The alternative is to have a header for your list. A header contains a pointer, as before, but it also contains other information - sometimes some additional pointers, and almost always some information about the list contents. In the implementation of Collection you're working with, there is a header. It contains a pointer to the first node, and, in addition, a pointer to the last node, and the number of elements in the collection. Why bother with headers? What use is this extra information, which we could compute when we needed it from the one essential piece of information, the pointer to the first node?

The answer is efficiency: we can look up the information in a header very quickly, in constant time, but to compute that information, given only the first node pointer, would require linear (non-constant) time. The size information obviously lets us compute size in constant time.

Why do we need the last node pointer?

Answer: To implement JOIN in constant time.

Whenever you want to compute some feature of a data structure in constant time, if it is not perfectly easy to compute directly (such as whether or not a data structure is empty) you should consider storing its value in a header. The catch is this: all the information stored in a header has to be kept up-to-date: every operation that affects the information must update the value in the header. How much of an overhead is this?

____

### To do
Reproduce the passage on list headers word for word, starting at "The answer is" and ending at "overhead is this?".

### Information supplied

____

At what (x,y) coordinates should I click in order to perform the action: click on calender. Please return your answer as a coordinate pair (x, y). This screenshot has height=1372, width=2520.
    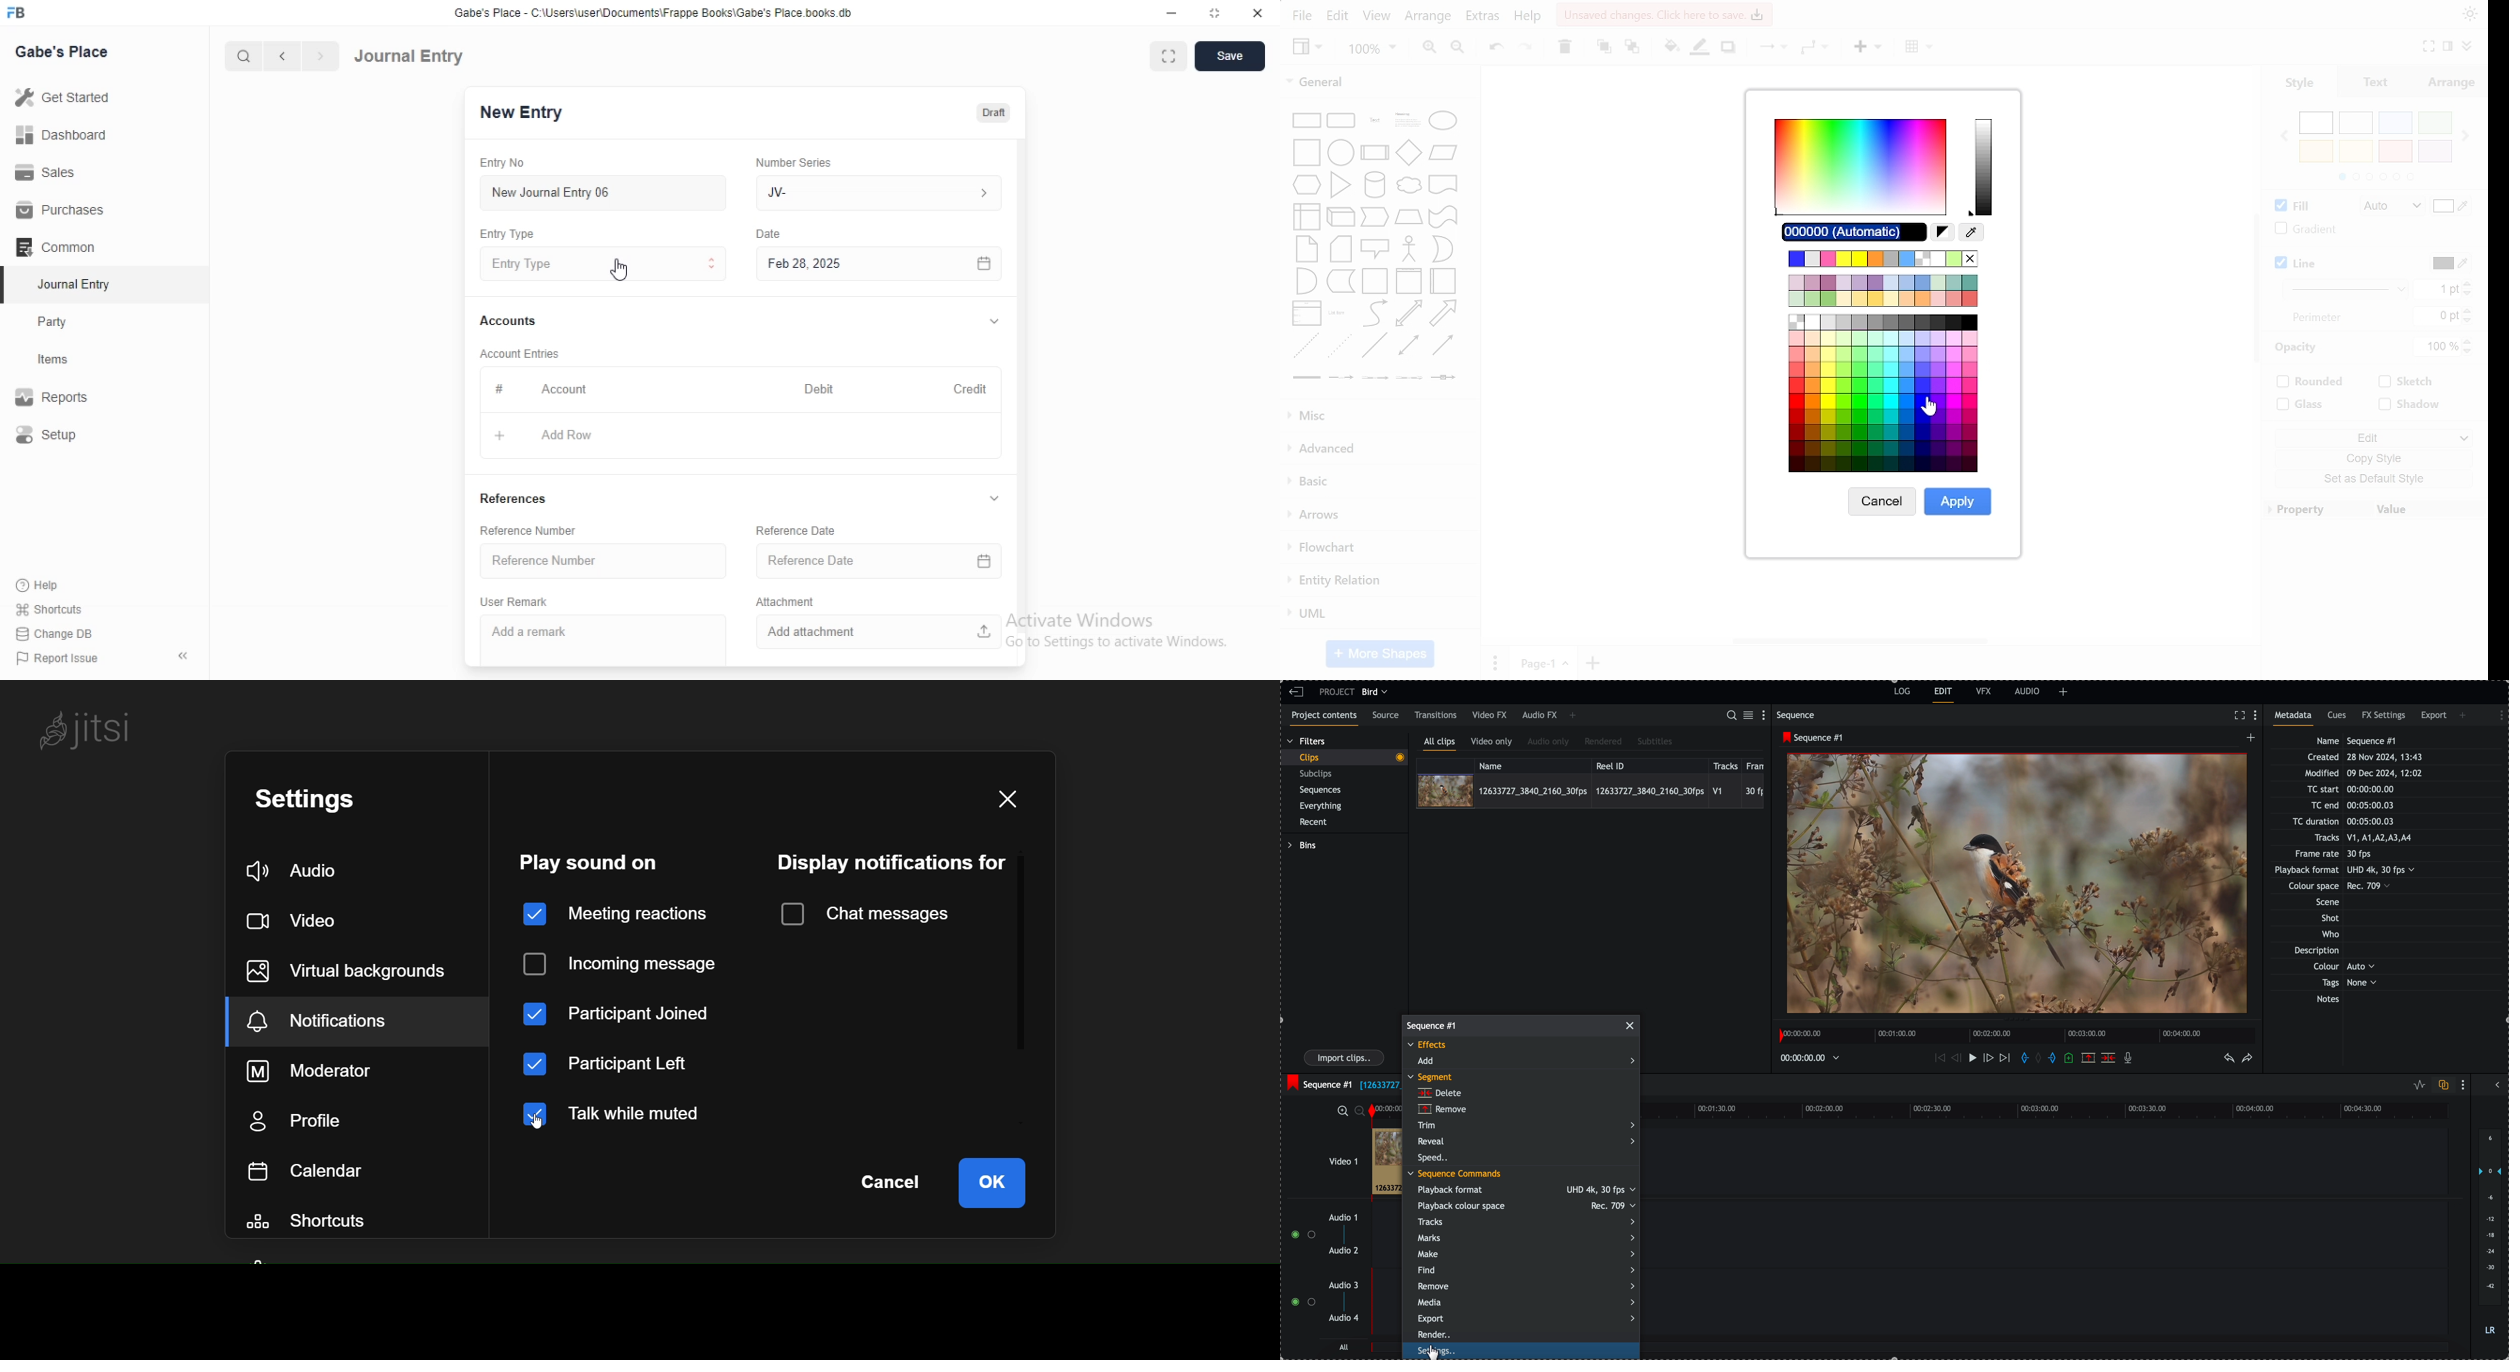
    Looking at the image, I should click on (982, 562).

____

### Task output
The answer is efficiency: we can look up the information in a header very quickly, in constant time, but to compute that information, given only the first node pointer, would require linear (non-constant) time. The size information obviously lets us compute size in constant time.

Why do we need the last node pointer?

Answer: To implement JOIN in constant time.

Whenever you want to compute some feature of a data structure in constant time, if it is not perfectly easy to compute directly (such as whether or not a data structure is empty) you should consider storing its value in a header. The catch is this: all the information stored in a header has to be kept up-to-date: every operation that affects the information must update the value in the header. How much of an overhead is this?